*YOUR OBJECTIVE:* Reproduce the records below in full and exactly, without their images.

-=-=-

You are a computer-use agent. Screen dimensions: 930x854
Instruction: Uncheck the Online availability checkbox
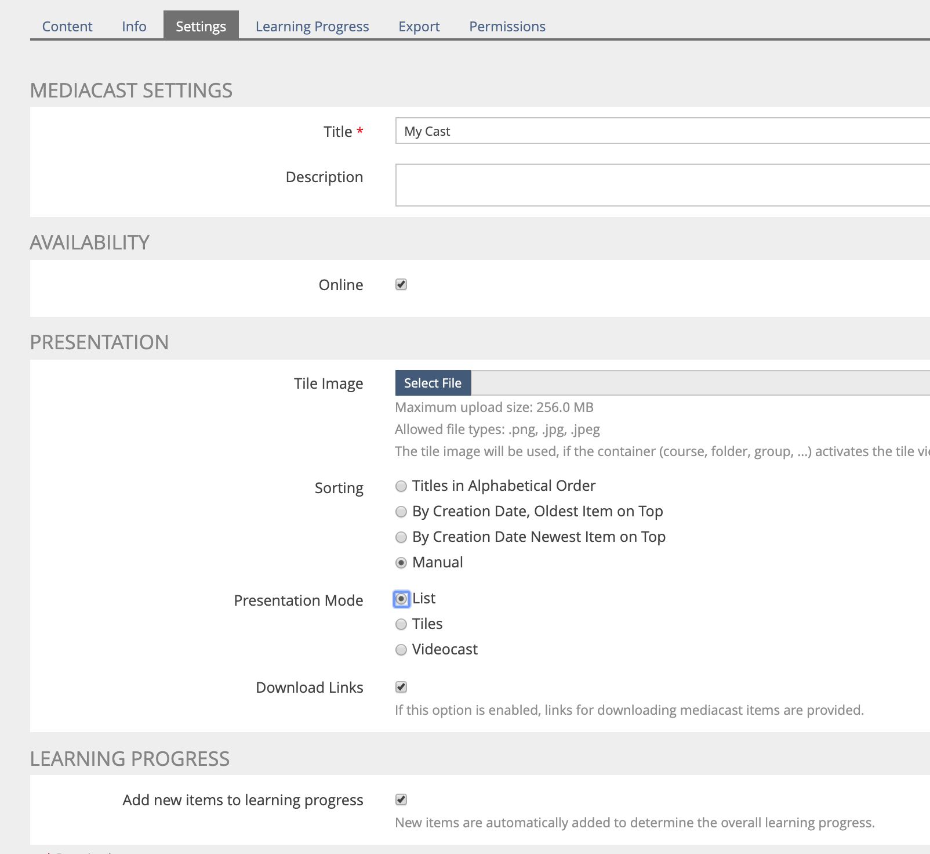click(401, 284)
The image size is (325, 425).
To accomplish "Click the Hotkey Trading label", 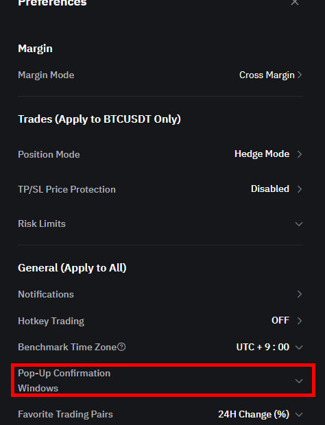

-=-=-

*FINAL ANSWER:*
You are a computer-use agent. Screen dimensions: 930x854
Instruction: Uncheck the Online availability checkbox
click(401, 284)
The image size is (325, 425).
To accomplish "Click the Hotkey Trading label", 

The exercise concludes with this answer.